She walked around the toy store, letting children’s voices and warm forced air dry her clothes from the rain outside. There were colors everywhere, a rainbow of possibilities. Purple, blue, green and sparkles. She picked up a small stuffed wolf from a high wooden shelf among dozens of other animals and held it in the crook of her arm, holding it there as she looked at picture books and soft felt puppets shaped like peacocks and octopus. The small wolf, a little bigger than a football, stayed in place, a soft comforting presence at her side.
She fell into it. The warm stuffed cuddly possibility of its unrequited love. It felt good, though she didn’t know why. It was somewhere hiding in the folds of thick blankets, furry friends and clean blankets. It was years in the past.
The wolf was intended as gift, but part of her regretted wrapping it up in pink and purple and waiting for another day, a coming night among family and a round table and birthday chanting. She wanted to take it to bed, have it sit next to her as she read another novel that took her into Greece forty years before.
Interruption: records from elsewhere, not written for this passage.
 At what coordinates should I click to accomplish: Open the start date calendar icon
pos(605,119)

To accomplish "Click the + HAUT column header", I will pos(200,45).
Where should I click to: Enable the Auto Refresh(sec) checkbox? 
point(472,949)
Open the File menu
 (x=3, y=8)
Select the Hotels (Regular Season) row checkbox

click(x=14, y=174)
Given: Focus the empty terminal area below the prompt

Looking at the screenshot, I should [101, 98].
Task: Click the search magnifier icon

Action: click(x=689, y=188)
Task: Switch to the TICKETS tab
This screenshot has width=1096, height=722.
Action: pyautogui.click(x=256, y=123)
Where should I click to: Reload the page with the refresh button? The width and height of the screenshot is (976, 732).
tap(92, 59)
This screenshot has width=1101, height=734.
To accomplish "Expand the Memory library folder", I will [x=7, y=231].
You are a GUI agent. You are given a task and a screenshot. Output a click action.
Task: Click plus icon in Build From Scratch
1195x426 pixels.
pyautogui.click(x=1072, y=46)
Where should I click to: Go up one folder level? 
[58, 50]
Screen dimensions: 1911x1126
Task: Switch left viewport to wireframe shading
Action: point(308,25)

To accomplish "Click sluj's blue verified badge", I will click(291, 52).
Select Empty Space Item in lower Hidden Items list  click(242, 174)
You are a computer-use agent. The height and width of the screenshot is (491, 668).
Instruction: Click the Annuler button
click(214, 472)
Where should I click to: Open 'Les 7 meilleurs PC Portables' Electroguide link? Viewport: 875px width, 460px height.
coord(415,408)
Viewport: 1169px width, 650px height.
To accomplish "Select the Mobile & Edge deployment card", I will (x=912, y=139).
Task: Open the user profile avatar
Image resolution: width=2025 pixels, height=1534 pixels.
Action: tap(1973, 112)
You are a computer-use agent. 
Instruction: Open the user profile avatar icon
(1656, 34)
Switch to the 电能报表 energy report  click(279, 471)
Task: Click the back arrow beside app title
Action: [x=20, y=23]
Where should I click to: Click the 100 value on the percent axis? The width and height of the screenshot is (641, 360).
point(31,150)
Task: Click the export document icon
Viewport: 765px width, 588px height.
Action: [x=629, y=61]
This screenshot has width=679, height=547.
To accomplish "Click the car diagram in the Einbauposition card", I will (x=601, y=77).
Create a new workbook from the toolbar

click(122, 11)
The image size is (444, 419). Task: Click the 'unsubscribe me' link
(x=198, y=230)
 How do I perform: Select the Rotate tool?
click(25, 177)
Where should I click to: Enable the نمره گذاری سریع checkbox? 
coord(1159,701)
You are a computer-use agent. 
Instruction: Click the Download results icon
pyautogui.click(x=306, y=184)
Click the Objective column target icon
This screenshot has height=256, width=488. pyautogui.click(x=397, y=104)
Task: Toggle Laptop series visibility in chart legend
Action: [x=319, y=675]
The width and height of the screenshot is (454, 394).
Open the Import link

She tried to remember playing with toys, and she searched her mind for a memory when her parents had taken her to a toy store. Nothing came.
Later that night she called her mother.
“Can you remember any toys I used to play with? I can’t remember playing with any toys. I only have a memory of playing with that red sand I brought back from the Nevada desert.”
“Oh sure, you played with lots of toys,” her voice got very soft, with an undertone of defensiveness. “You played dress up and went to Deta’s for tea and worked in the garden. I bought you Jenga. You played with Blackstar. You had a bike and a scooter and skates. How did this come up?”
“Don’t worry, this isn’t a critique on your parenting, I just couldn’t remember playing with toys. I was walking around a toy store and couldn’t remember ever being in one. I couldn’t remember any toys I used to have except for a few Barbies.”
Later she searched the motives in her words. It had been a critique, however baseless. She had wandered around the toy store, a little jealous of all the children inside picking out toys. She wanted a stuffed bear.
“You had Legos.”
“I never had Legos.”
“Yes you did. I remember picking them up.”
“Well, it must have been when I was really little. They must have been the big kind.”
“Yes, they were. And you had a big dollhouse, several of them actually. Your dad was so proud when he brought it home for you. He was sitting next to you drinking a coffee while you moved the furniture all around. He was so proud.”
Her voice was light with sweet memories.
The thought of her father sitting there so happy with his little girl brought the prickling pain of tears to her eyes. They had all come so far from then, down the dark road of adulthood and clashing politics and the black space that their words could not fill. Three strangers constantly filled with misunderstanding, doubts, anger. Her dad now could not sit next to her comfortably, he couldn't just sit and feel his love for her, feel her love for him.
“You also had that big cardboard doll house when we lived in Sharon. It was big enough that you could get inside.”
“Yeah,” she said, remembering the structure in the attic with one small window in their three story house. Remembering her sister there, just a baby. “I do remember that.”
“Oh, you do?” There was a moment of quiet between them. “I think we watched too much TV together though.”
“Yeah probably.”
“I think that being an adult is much more interesting and challenging though. I can’t remember my childhood either. I think the further you get away from it, the less you remember. I can’t remember a thing.”
“Really?”
“Not a thing.”
She knew her mom had blocked out the painful past. The weekends she had once talked about when her mother would leave her at home with frozen dinners, alone and scared while her mother went to the theater. There where other memories that perhaps she had forgotten, forced away, hidden.
They hung up and she lay in bed, still only remembering a select sliver of her own childhood. She grabbed a pillow and tucked it into her arm, pulling it tight.